El conflicto se inició tras un caso de gatillo fácil donde un efectivo, luego de atropellar a un motociclista y huir, regresó a la escena y ultimó a balazos al primo de la víctima. Sin embargo, la tensión escaló cuando, lejos de contener la situación, efectivos de la policía bonaerense avanzaron sobre la manifestación barrial.
En la tarde del domingo, allegados de ambas víctimas se concentran en reclamo de justicia y para exigir el máximo rigor de la ley contra el imputado, que ayer al mediodía se negó a declarar ante la fiscal Valeria Courtade, de la UFI N° 3 de Morón.
El concejal de Fuerza Patria Morón, Diego Spina, condenó enérgicamente los hechos ocurridos en Morón Sur, calificando la jornada como “un doble crimen social”: primero, el asesinato de un joven a manos de un policía de la Ciudad, y luego, la feroz represión desatada por la Policía contra familiares y vecinos que reclamaban justicia. “Es inadmisible. Al dolor de una familia destrozada por el gatillo fácil, el Estado le respondió con balas de goma y gases”, sentenció el edil moronense.

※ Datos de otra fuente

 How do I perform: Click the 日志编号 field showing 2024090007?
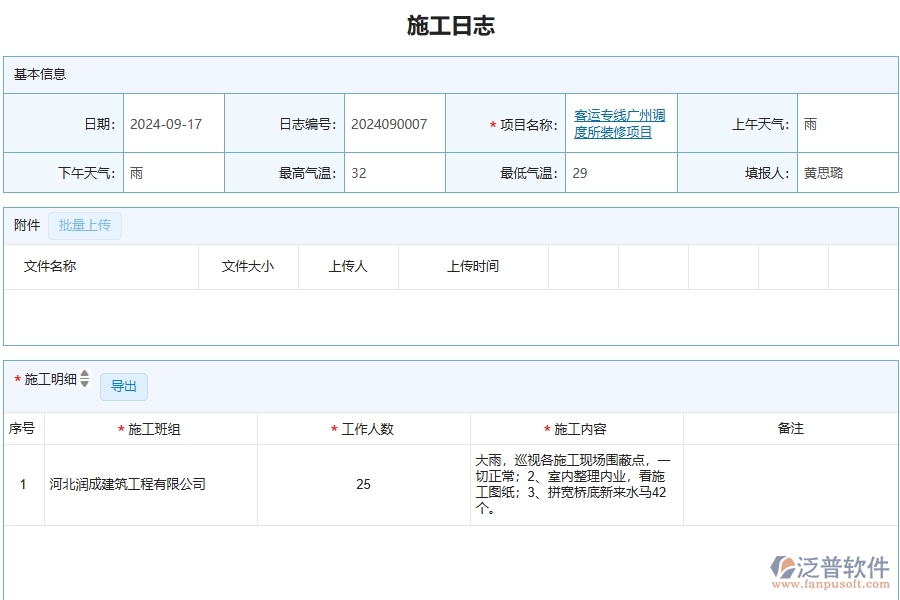[x=389, y=123]
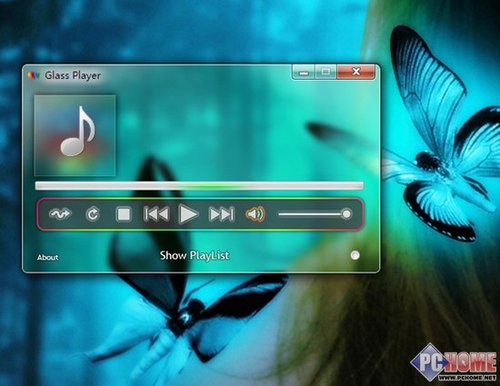The height and width of the screenshot is (386, 500).
Task: Toggle the small round button near PlayList
Action: [355, 255]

Desde el espacio político exigieron el retiro inmediato de las fuerzas de choque del barrio y la intervención de la Fiscalía para investigar tanto el homicidio inicial como los excesos cometidos durante el operativo de dispersión.

Para la investigación penal ambos hechos están esclarecidos y el autor responsable es el agente detenido. La imputación que pesa sobre Pelozo es la de homicidio agravado por el uso de arma de fuego (por el crimen del joven De Vita) y lesiones culposas por el choque previo. Como sea, la pena en expectativa que le cabe es la de prisión perpetua.
“La protesta social ante un asesinato no se resuelve a los tiros. Exigimos sensatez, el cese de la represión y justicia inmediata por el joven fallecido”, concluyó el referente de Fuerza Patria.